[What you need to do]
Put every line of the items below into a Markdown table with the columns "Number" and "Entry", numbering each row and omitting blank lines. Leave the pictures out of the table.

** BEGIN **

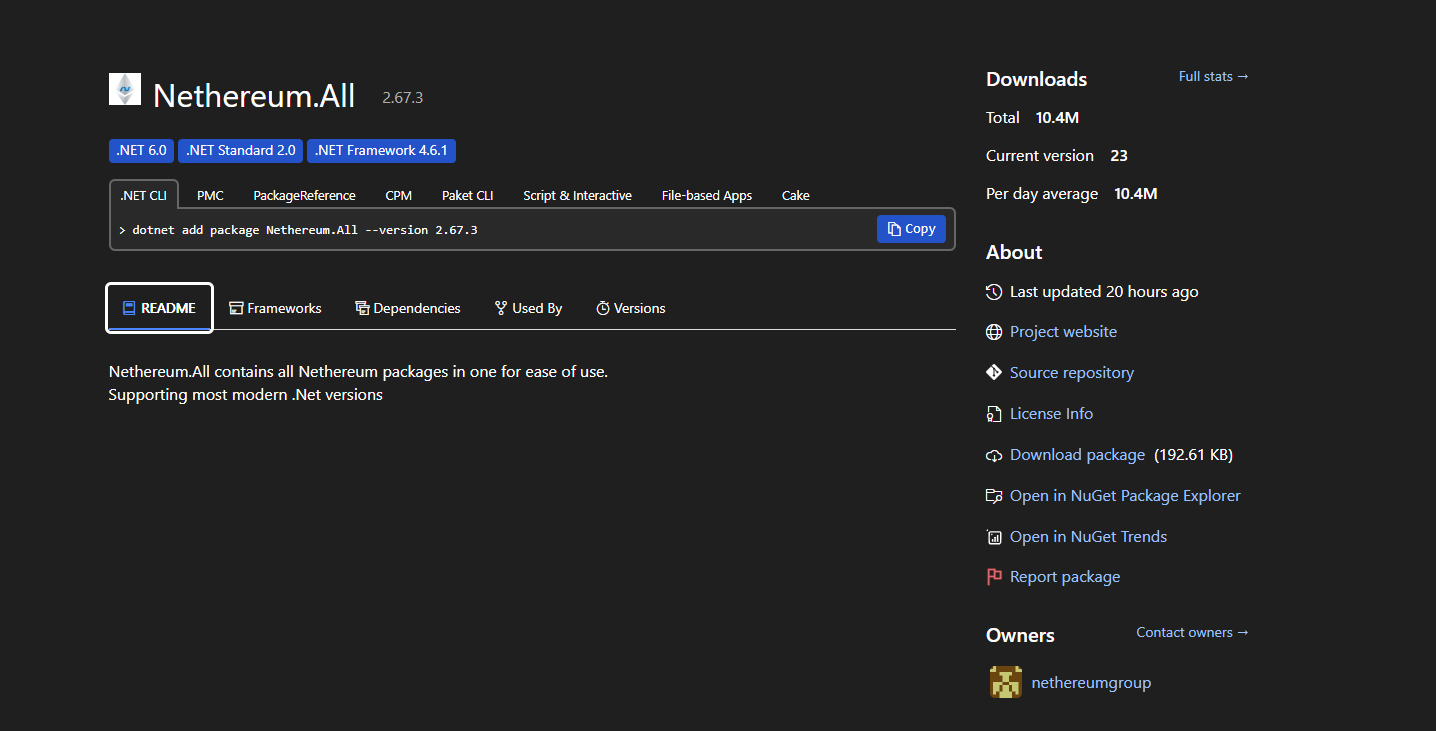Click the Source repository git icon
The image size is (1436, 731).
click(993, 373)
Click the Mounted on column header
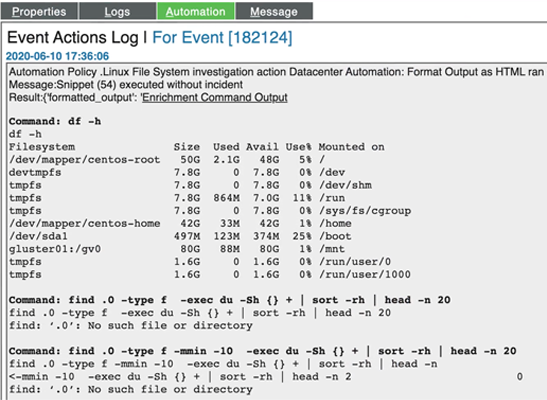The image size is (547, 400). point(351,147)
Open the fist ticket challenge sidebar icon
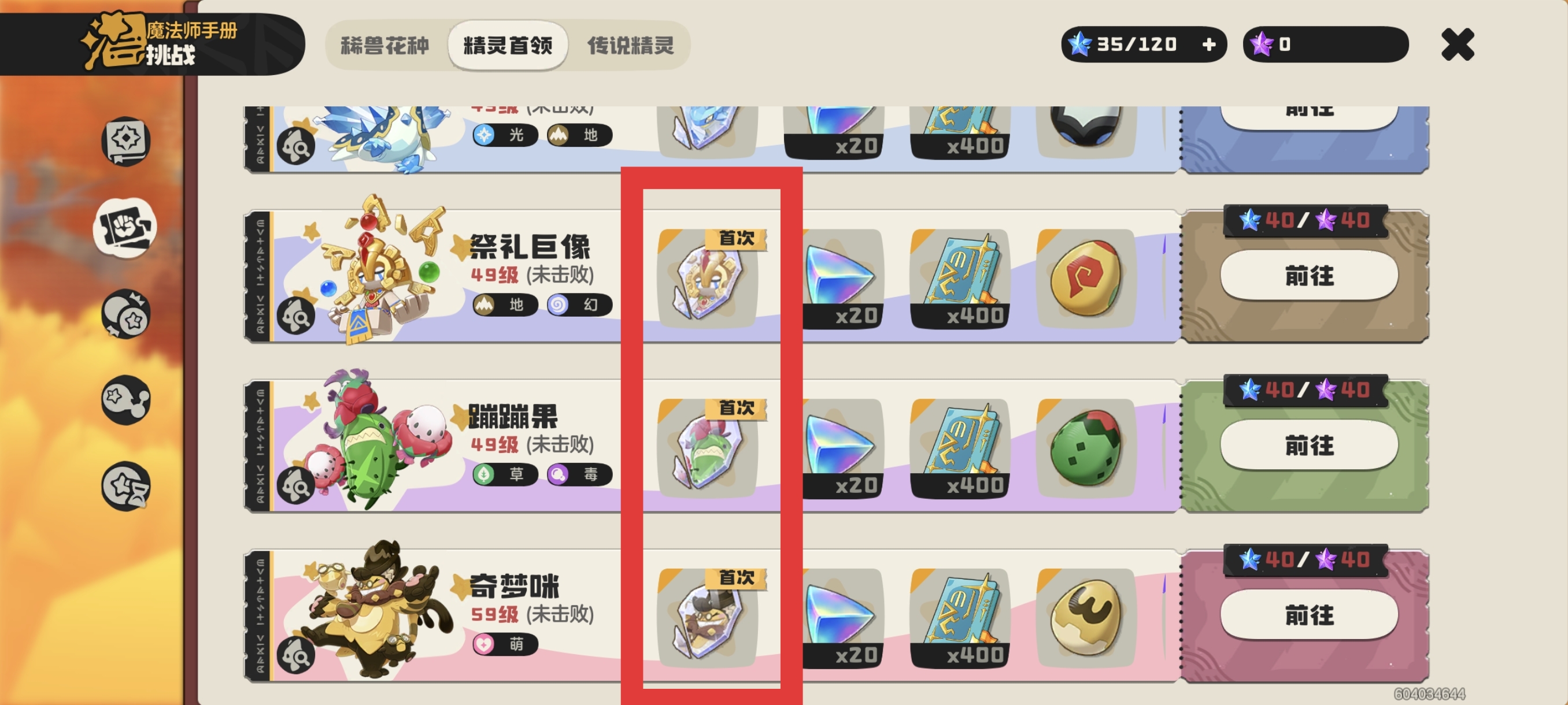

** END **

[Completed exercise]
| Number | Entry |
|---|---|
| 1 | Click the Source repository git icon |
| 2 | The image size is (1436, 731). |
| 3 | click(993, 373) |
| 4 | Click the Mounted on column header |
| 5 | The image size is (547, 400). point(351,147) |
| 6 | Open the fist ticket challenge sidebar icon |